Several weeks later, during a scheduled follow-up, the patient presents with new complaints of increased abdominal discomfort and intermittent headaches. She reports that her edema has only minimally improved despite the adjusted dose of spironolactone. Additionally, she has noticed a purple striae developing on her abdomen, which has become more pronounced. Her blood pressure remains elevated at 155/98 mmHg, and her heart rate is now 108 beats per minute. Her weight has further increased by three pounds, and the edema in her lower extremities has not subsided significantly, raising concerns about the effectiveness of the current diuretic therapy.

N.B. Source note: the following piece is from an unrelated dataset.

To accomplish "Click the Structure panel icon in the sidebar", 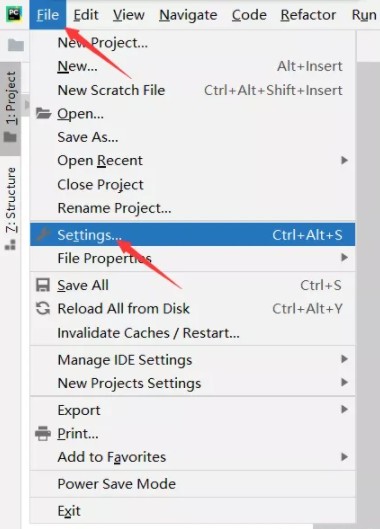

The healthcare team orders a more comprehensive set of diagnostic tests, including a 24-hour urinary free cortisol test, which reveals a significantly elevated level, confirming the persistence of hypercortisolism. Her serum sodium is slightly elevated at 146 mEq/L, and her fasting blood glucose has increased to 200 mg/dL, with her HbA1c now at 8.5%, indicating worsening glycemic control. The patient's serum potassium has decreased slightly to 3.3 mEq/L, suggesting continued potassium-wasting effects likely attributable to the underlying disease pathology.

In response to these findings, the team decides to initiate a more aggressive intervention to manage her cortisol levels, considering options such as surgical intervention or the addition of medications like ketoconazole to reduce cortisol production. A new antihypertensive agent is prescribed to better control her blood pressure, while her diabetes management plan is intensified, incorporating both medication adjustments and dietary modifications. This phase of treatment marks a critical juncture in addressing the multi-faceted complications of Cushing's disease, requiring careful monitoring and a coordinated approach to prevent further deterioration and improve the patient's overall health outcomes.

Section 5

Several weeks into the newly implemented treatment regimen, the patient returns for a follow-up visit. She reports that her headaches have decreased in frequency and intensity, and her abdominal discomfort has slightly improved. However, she continues to experience significant fatigue and muscle weakness, which have begun to affect her daily activities. On examination, her blood pressure has improved slightly to 148/92 mmHg, and her heart rate is now 100 beats per minute. Her weight has stabilized, but the edema in her lower extremities remains prominent, and the purple striae on her abdomen are unchanged.

Laboratory results reveal that her serum cortisol levels have started to decrease, indicating a positive response to the added ketoconazole. However, her serum potassium remains low at 3.1 mEq/L, despite potassium supplementation, prompting concerns about the need for further adjustment in her electrolyte management. Additionally, her fasting blood glucose has slightly improved to 180 mg/dL, but her HbA1c remains elevated at 8.2%, necessitating ongoing refinement of her diabetic management plan. Her serum sodium is stable at 145 mEq/L, suggesting that fluid balance is being cautiously maintained.

The healthcare team considers these mixed results as they plan the next steps in her treatment. They decide to adjust her potassium supplementation and review her current medications to address potential interactions that may be contributing to her electrolyte imbalance. They also plan to consult with a dietitian to optimize her nutritional intake, aiming to support both her glycemic control and overall energy levels. The team schedules more frequent follow-ups to closely monitor her progress and swiftly address any emerging complications, recognizing the complexity of managing Cushing's disease and its associated symptoms.